April 2026 Sets All-Time Record for Number of Crypto Hacks

A record-breaking month for crypto exploits

April 2026 has earned the unwanted distinction of being the most-hacked month in crypto history by number of incidents. According to DeFiLlama, more than 20 separate attacks occurred over the 30-day period, surpassing all previous monthly totals.

"April ends as the most-hacked month in crypto history, by number of incidents." — DefiLlama.com (@DefiLlama), original post

Blockchain security firm CertiK estimated combined losses from exploits at approximately $651 million. While that figure did not set an all-time monetary record, the sheer number of individual hacks exceeded any previously recorded month. CertiK noted that April's losses were the highest since March 2022 (~$715 million), excluding the Bybit incident in February 2025.

"Combining all the incidents in April we've confirmed ~$651M lost to exploits with ~$3.5M of the total attributed to phishing. April has had the highest losses recorded since March 2022 (~$715M), excluding Feb 2025 (Bybit)." — CertiK Alert (@CertiKAlert), original post

Why this matters

The unprecedented wave of exploits raises serious questions about the maturity of security practices across the DeFi ecosystem. With 24 projects compromised across multiple blockchains — Ethereum, Solana, Polkadot, and Sui — the problem appears systemic rather than isolated. Attackers employed a wide range of techniques from social engineering to cross-chain message forgery, suggesting that code audits alone are insufficient to prevent breaches.

The biggest incidents

Analyst Stacy Muur compiled a comprehensive list of affected protocols and pools, counting 24 separate theft events during the month.
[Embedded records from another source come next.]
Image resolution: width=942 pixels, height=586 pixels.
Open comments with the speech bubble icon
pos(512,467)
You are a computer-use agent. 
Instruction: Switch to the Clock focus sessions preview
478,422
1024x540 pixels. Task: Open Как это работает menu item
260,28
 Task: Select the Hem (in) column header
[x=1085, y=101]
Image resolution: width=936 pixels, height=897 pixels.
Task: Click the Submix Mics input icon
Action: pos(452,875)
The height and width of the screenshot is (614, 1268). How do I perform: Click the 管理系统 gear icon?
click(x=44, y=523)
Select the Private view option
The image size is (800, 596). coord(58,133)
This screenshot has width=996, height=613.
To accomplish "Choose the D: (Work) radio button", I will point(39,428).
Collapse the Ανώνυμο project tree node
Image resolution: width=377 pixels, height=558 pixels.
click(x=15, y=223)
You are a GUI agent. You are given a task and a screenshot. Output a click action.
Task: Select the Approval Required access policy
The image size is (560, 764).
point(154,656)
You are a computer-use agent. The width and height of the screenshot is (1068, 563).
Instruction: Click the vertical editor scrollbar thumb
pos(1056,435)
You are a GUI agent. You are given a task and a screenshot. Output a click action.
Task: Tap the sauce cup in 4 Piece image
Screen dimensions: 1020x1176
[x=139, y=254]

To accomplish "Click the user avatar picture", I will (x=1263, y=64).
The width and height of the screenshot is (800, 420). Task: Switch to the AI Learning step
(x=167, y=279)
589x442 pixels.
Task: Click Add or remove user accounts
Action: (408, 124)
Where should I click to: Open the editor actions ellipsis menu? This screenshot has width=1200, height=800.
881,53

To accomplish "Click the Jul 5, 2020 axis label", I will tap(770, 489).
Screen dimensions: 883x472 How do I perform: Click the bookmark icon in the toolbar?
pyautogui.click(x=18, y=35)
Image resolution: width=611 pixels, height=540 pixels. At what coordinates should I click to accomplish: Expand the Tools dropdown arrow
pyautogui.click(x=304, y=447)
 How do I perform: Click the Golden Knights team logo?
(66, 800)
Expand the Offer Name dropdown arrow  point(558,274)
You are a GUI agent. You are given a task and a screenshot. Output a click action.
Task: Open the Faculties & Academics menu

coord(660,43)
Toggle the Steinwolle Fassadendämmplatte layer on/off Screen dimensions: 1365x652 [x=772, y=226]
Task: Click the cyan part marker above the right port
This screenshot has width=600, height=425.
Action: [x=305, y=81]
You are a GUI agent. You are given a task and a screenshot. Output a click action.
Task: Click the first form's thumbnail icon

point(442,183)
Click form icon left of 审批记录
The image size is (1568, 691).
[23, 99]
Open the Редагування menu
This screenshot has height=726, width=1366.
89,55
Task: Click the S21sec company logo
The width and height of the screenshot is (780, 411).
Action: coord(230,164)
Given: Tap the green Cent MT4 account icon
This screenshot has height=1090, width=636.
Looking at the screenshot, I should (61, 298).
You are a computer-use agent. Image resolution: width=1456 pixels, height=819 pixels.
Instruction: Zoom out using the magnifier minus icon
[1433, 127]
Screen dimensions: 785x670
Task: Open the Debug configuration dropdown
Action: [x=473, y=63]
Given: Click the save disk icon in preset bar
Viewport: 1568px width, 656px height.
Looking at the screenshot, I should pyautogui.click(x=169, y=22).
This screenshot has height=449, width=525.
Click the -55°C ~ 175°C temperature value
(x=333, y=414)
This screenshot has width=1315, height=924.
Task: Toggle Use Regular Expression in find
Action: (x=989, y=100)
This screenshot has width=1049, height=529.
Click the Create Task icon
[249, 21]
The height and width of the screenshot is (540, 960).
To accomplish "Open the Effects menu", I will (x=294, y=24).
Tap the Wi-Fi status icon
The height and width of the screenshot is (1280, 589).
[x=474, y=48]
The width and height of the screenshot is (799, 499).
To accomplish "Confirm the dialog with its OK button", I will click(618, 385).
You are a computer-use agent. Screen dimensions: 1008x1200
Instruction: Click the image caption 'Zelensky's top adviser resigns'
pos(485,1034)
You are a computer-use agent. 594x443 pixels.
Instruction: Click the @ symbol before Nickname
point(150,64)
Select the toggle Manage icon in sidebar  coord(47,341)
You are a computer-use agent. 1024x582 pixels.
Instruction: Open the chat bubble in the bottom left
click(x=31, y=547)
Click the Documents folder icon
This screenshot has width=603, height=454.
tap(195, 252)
"Full list of protocols & pools exploited in April (+2 since yesterday) ↓ Wasabi Protocol: $ unknown, Sweat: $3,500,000, Aftermath Finance: $114,000, Judao: $228,000, Singularity Finance: $413,000, ZetaChain: $300,000, Scallop Lend: $150,000, Purrlend: $1,500,000, Giddy:…" — Stacy Muur (@stacy_muur), original post

Kelp — $292 million

The largest single exploit targeted the Kelp protocol, resulting in $292 million in losses. The attack created cascading "bad debt" problems within lending protocol Aave, forcing its community to seek emergency loans and donations to cover the shortfall.

Drift Protocol — over $280 million

Solana-based Drift Protocol suffered the second-largest hack at more than $280 million. The project's team stated that the exploit was not caused by a code bug but rather a carefully planned operation involving social engineering tactics prepared over approximately six months.

Hyperbridge, Wasabi, and others

Polkadot-based Hyperbridge lost $2.5 million due to forged cross-chain messages. The attacker minted roughly 1 billion DOT tokens and sold them on the market.

On April 30, Wasabi Protocol was compromised with losses exceeding $5 million. Two days earlier, Ethereum infrastructure project Syndicate was hit for approximately $330,000, and Aftermath Finance on Sui had about $900,000 in USDC drained. ZetaChain was attacked on April 27 — developers stated the incident only affected the team's internal wallets, with losses totaling $333,868.

Mass wallet draining on Ethereum

Toward the end of the month, a researcher known as Wazz flagged the mass draining of hundreds of Ethereum wallets — many of which had been dormant for over seven years.

"Hundreds of wallets (many of which haven't been active in 7+ years) just got drained by the same address on ETH mainnet. Seems like a new live exploit, worth flagging." — Wazz (@WazzCrypto), original post

Phishing and the broader loss picture

Of the total losses, approximately $3.5 million was attributed to phishing attacks. Other affected protocols included Sweat ($3.5 million), Purrlend ($1.5 million), Singularity Finance ($413,000), ZetaChain ($300,000), Judao ($228,000), Scallop Lend ($150,000), and Aftermath Finance ($114,000).

April's relentless string of exploits underscores the urgent need for a comprehensive rethinking of DeFi security — spanning smart contract design, social engineering defenses, and cross-chain vulnerability management.